No entanto, para valer as emendas teriam que ser acatadas na MP na comissão mista, que ainda não foi instalada e nem conta com relator. Em seguida, a medida provisória também precisaria ser aprovada pelos plenários de Câmara e Senado até julho, quando perde sua validade.

Ainda assim, essas medidas para incluir etanol e biodiesel nos benefícios tributários também teriam que contar com uma eventual concordância pelo Ministério da Fazenda com algum tipo de renúncia fiscal envolvida nesse caso.

Biodiesel em pauta

Como mostrou o NeoFeed, o setor do biodiesel vem reivindicando um aumento do percentual na mistura com o diesel como opção para amenizar os problemas de potencial falta de diesel importado no Brasil, em decorrência dos elevados preços no mercado global por conta da guerra.

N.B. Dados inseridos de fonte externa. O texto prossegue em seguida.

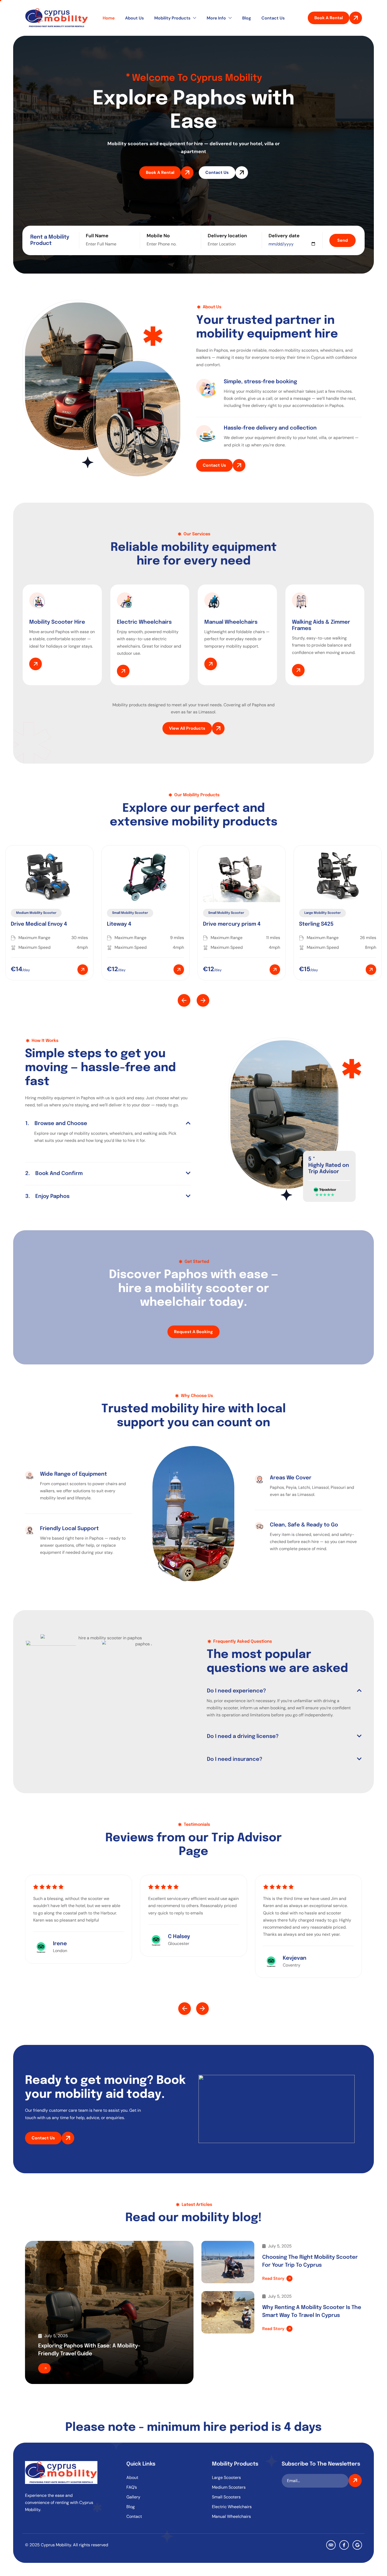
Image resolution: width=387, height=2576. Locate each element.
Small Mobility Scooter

O governo, no entanto, tem dado sinais ao setor privado que pretende primeiro tentar normalizar o mercado de importação de diesel, que já vem registrando queda nos volumes que ingressam no Brasil. Há regiões onde já falta o combustível, como em localidades do Sul. O país importa hoje algo em torno de 22% do diesel que consome.

Nesse sentido, o novo ministro da Fazenda, Dario Durigan, até revelou na última terça-feira, 24 de março, que a pasta estuda um subsídio para o diesel importado, que seria bancado metade pelo governo federal e metade pelos Estados.

Caso essa solução não surta efeito, a indústria do biodiesel já avisou o governo em reuniões em Brasília que consegue garantir produção suficiente para ampliar a participação do biodiesel na mistura com o diesel para 16% ou 17%.

Para isso, segundo a Lei do Combustível do Futuro, de 2024, seriam necessários testes de viabilidade técnica que poderiam levar até seis meses, na melhor das hipóteses - inicialmente, o Ministério de Minas e Energia chegou a indicar que os laboratórios disponíveis entregariam os testes em um ano. O ministro da pasta, Alexandre Silveira, no entanto, tem feito reuniões com parlamentares e representantes da indústria do biodiesel para tentar contornar a questão, apurou o NeoFeed.

Ainda assim, o Conselho Nacional de Política Energética (CNPE) também precisaria aprovar esse possível aumento, após os testes. No entanto, uma fonte que acompanha as discussões em Brasília com o governo diz que, se em 15 dias o fluxo de importação de diesel não melhorar, pode faltar o combustível no mercado brasileiro.